Cricklewood Pumping Station was built in 1905 to supply water to London's north west suburbs. It is situated at the eastern extremity of Gladstone Park, Cricklewood and is a locally listed building.

==History==
By 1900, about half of the sixty acre estate that had belonged to local industrialist George Furness had been built on by housing developers. It was around this time that the New River Company bought some of the land for water works. The pumping station was responsible for providing water from the River Thames to London's expanding suburbs, some as far away as Hampstead and Hendon, where it was stored in reservoirs including those in Golders Green and Muswell Hill.

In the Willesden area, the West Middlesex Waterworks Company supplied water to homes until 1903 when the Metropolitan Water Board took over. The Metropolitan Water Board had reservoirs at Harlesden Road and one at St.
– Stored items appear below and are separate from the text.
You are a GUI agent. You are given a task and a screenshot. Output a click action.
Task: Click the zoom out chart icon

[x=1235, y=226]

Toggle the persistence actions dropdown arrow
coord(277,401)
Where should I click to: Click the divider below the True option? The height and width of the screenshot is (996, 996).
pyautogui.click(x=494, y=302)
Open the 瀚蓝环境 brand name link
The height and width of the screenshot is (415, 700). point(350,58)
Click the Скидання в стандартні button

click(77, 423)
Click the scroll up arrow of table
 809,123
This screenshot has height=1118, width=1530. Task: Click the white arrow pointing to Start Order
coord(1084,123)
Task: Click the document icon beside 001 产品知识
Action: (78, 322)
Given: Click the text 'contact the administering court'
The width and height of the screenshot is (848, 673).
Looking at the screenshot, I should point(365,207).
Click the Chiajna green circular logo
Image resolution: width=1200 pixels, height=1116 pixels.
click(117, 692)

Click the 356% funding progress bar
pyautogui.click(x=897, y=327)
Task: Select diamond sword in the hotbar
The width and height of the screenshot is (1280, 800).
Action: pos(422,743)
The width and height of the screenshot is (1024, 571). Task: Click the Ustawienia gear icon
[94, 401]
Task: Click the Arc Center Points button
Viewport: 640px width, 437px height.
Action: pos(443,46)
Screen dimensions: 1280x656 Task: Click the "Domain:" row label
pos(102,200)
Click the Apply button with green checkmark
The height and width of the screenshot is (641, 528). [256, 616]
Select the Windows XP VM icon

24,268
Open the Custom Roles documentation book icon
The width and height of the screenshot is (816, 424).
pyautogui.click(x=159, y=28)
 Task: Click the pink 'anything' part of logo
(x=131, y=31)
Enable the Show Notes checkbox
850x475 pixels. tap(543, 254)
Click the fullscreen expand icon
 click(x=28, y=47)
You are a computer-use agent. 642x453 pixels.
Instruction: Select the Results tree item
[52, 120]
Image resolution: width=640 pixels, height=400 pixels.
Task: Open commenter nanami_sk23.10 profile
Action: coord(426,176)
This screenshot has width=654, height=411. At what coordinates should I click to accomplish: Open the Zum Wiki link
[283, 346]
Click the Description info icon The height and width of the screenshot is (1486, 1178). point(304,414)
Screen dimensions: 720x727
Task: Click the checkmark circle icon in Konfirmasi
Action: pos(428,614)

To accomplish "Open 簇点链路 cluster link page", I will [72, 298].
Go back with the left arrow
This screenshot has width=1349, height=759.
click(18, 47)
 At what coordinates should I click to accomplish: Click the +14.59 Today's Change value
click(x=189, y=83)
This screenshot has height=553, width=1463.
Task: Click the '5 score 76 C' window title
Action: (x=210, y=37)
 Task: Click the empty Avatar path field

Michael's Road, Cricklewood, the same road as the pumping station.

Starting in 1908, water arrived at Cricklewood from the new water works at Kempton Park. Two triple-expansion steam engines would pump 15 e6impgal of water per day through a 42 inch diameter main to Cricklewood. From there, three Lilleshall steam engines would pump the water further to the reservoir at Fortis Green near Muswell Hill.

Cricklewood Pumping Station was coal-fired until the 1950s and the distinctive 135 foot chimney was used to discharge smoke. By the late 1950s, the station had converted to electric power, rendering the chimney obsolete. In 1987, the station attained notoriety when a pipe burst leaving the surrounding streets so badly flooded that residents had to be evacuated.

==Current Use==
In 1978, Cricklewood Pumping Station became the Cricklewood works of the Thames Water Authority, now Thames Water, and remains in use today. The defunct chimney has found a new lease of life as a mobile phone mast.

==Popular culture==
The interior of Cricklewood Pumping Station was used as a double for the Titanics engine rooms in the Kenneth More film A Night to Remember.

The station was the eponymous setting of Chapter 8 of book four of the Belinda Blinked series and subsequently Season 4 Episode 8 of the podcast, My Dad Wrote a Porno.